En su testimonio, Galván recordó cómo conoció a Díaz en medio de una situación económica difícil. Según contó, él buscaba a una persona que se encargara del cuidado de sus cuatro hijos, propuesta que ella aceptó como una oportunidad para obtener ingresos. Sin embargo, con el paso de los meses, la relación tomó un rumbo distinto al esperado.

De acuerdo con su versión, durante los primeros meses el hombre la presionó para que consiguiera dinero ejerciendo trabajo sexual. Ante la negativa de ella, aseguró que comenzaron las amenazas con arma de fuego y otros abusos.

En ese contexto, explicó que había dejado temporalmente a Sara Sofía al cuidado de su hermana con el propósito de brindarle mayor estabilidad. No obstante, tiempo después decidió llevar nuevamente a la niña a vivir con ella.

Galván afirmó que no le resultaba fácil visitar a su hija mientras estaba bajo el cuidado de su hermana, pues, según dijo, Díaz se lo impedía con frecuencia. A esto se sumaron las restricciones derivadas de la pandemia, lo que, de acuerdo con su relato, dificultó que la menor regresara a la vivienda de su tía.
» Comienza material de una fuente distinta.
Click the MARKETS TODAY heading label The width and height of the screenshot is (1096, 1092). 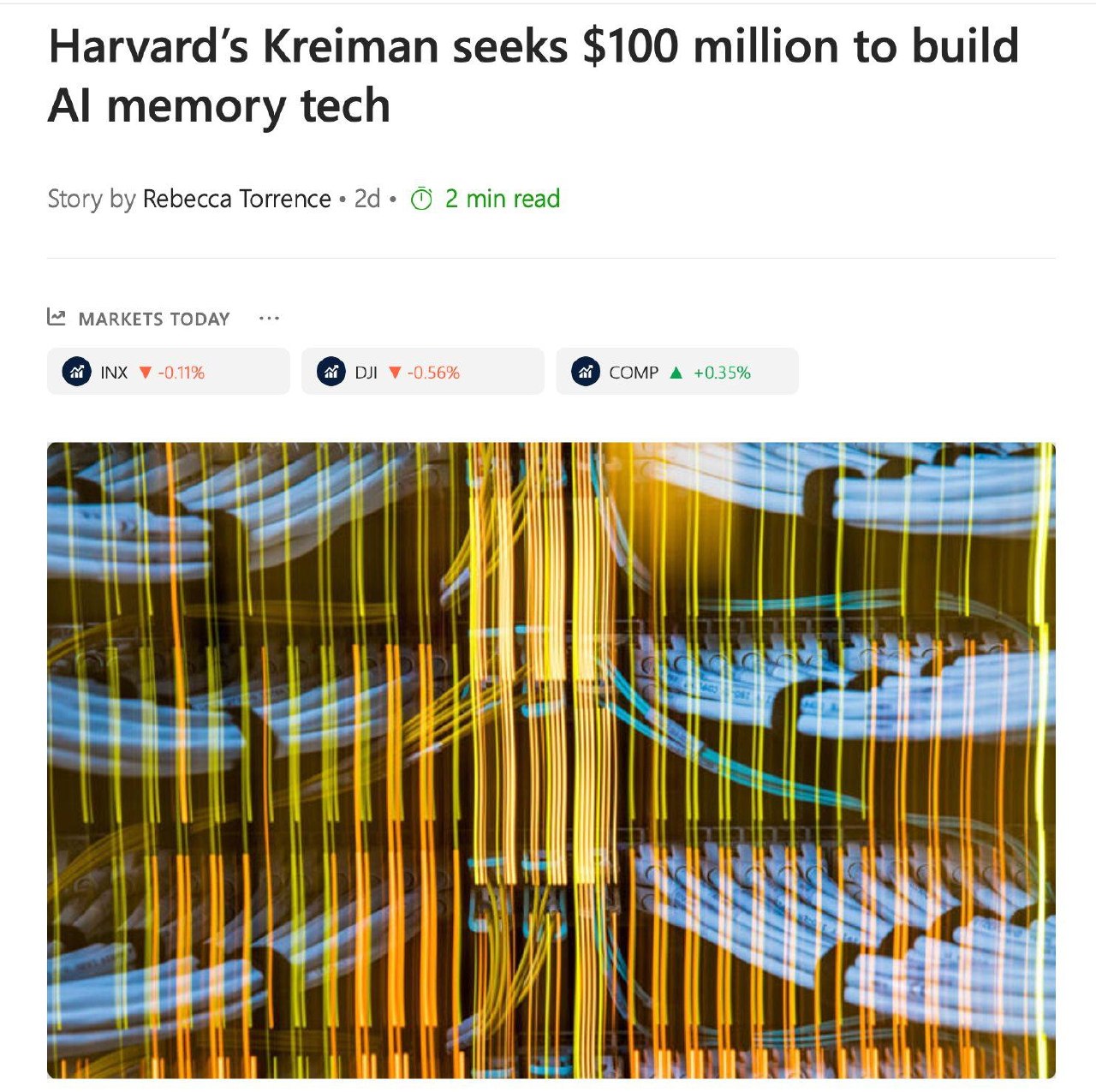coord(154,319)

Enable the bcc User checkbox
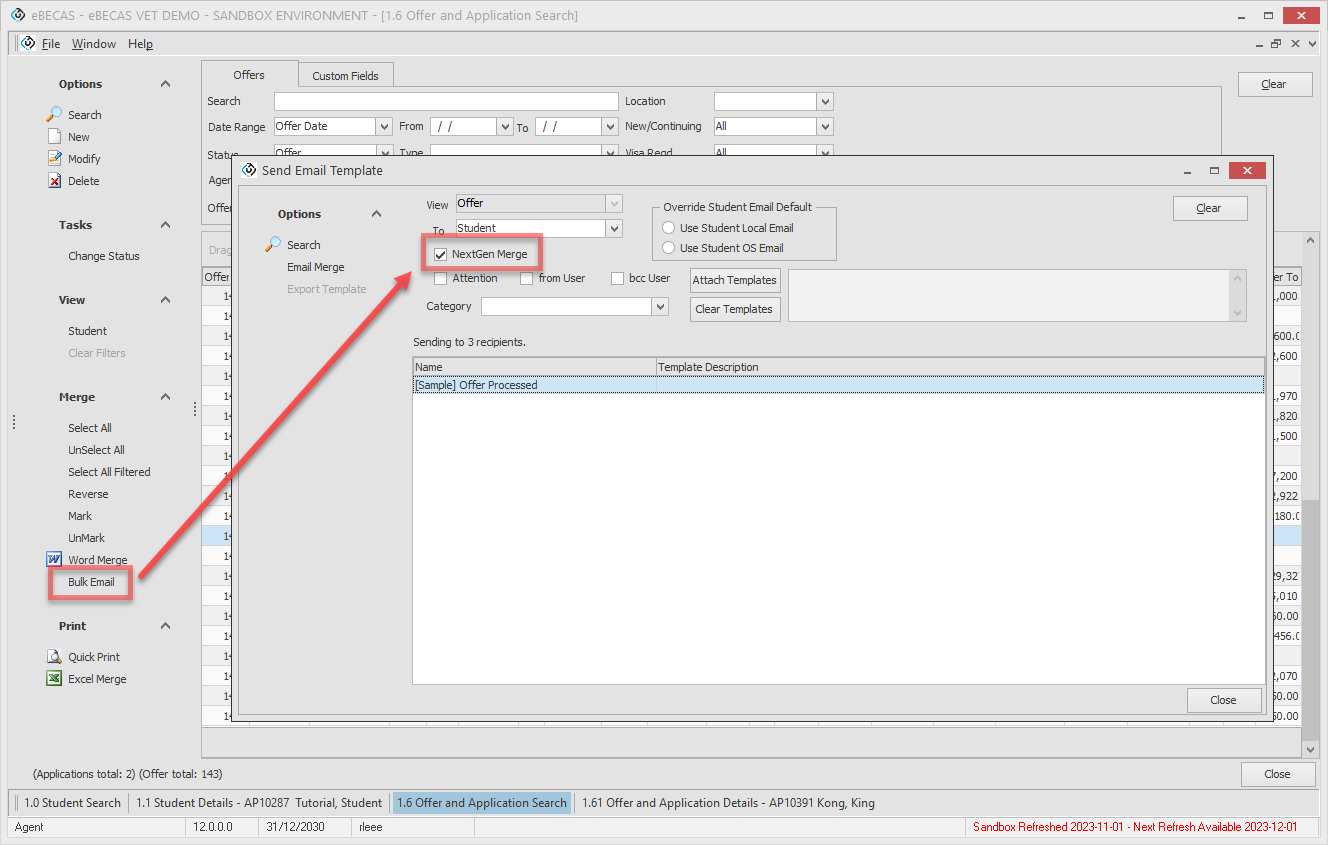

En la entrevista, la mujer aseguró que la primera vez que dejó a Sara Sofía sola bajo el cuidado exclusivo de Díaz, la niña apareció con un ojo morado. Al preguntarle por lo sucedido, él le habría dicho que se trató de una caída, explicación que en ese momento aceptó.

Sin embargo, el punto más crítico de su relato se centra en el 27 de enero, fecha que, según indicó, marcó el inicio de los hechos que terminaron con la desaparición. Ese día, contó, bañó y arregló a la niña antes de salir.

Horas después, al regresar, notó una actitud inusualmente tranquila en Díaz, quien le manifestó que la menor no despertaba. “Me ataqué a llorar y le preguntaba: ‘Nilson, ¿qué pasó con la niña?’”, recordó.

Meses antes de la desaparición, Sara Sofía estuvo a cargo de su tía materna Xiomara Galvan. | Foto: GUILLERMO TORRES

Galván afirmó que Díaz le dijo que la pequeña había “muerto de pena moral”, una explicación que asegura no haber comprendido en medio del impacto. Mientras ella entraba en desesperación, sostuvo que él permanecía calmado y que incluso le impedía salir de la vivienda bajo amenazas con arma de fuego.

En su declaración, también rechazó las acusaciones de Díaz, quien la señaló de haber golpeado a la niña tras un supuesto episodio en el baño. Según afirmó, él utilizó a sus propios hijos para declarar en su contra y la obligó a grabar videos con versiones falsas con el fin de desviar la investigación.

El rastro de Sara Sofía se perdió definitivamente el 29 de enero. Galván relató que ese día, mientras ella estaba fuera de la vivienda bajo presión, Díaz sacó a la niña del lugar. “Él sacó a la niña y, cuando llegué a la casa, ya no estaba. Me dijo que la había tirado al caño, pero en el caño nunca estuvo”, aseguró.

Casi cinco años después de la desaparición, su testimonio vuelve a poner sobre la mesa interrogantes sobre lo ocurrido y revive uno de los casos que más conmoción generó en el país al tratarse de una menor asesinada.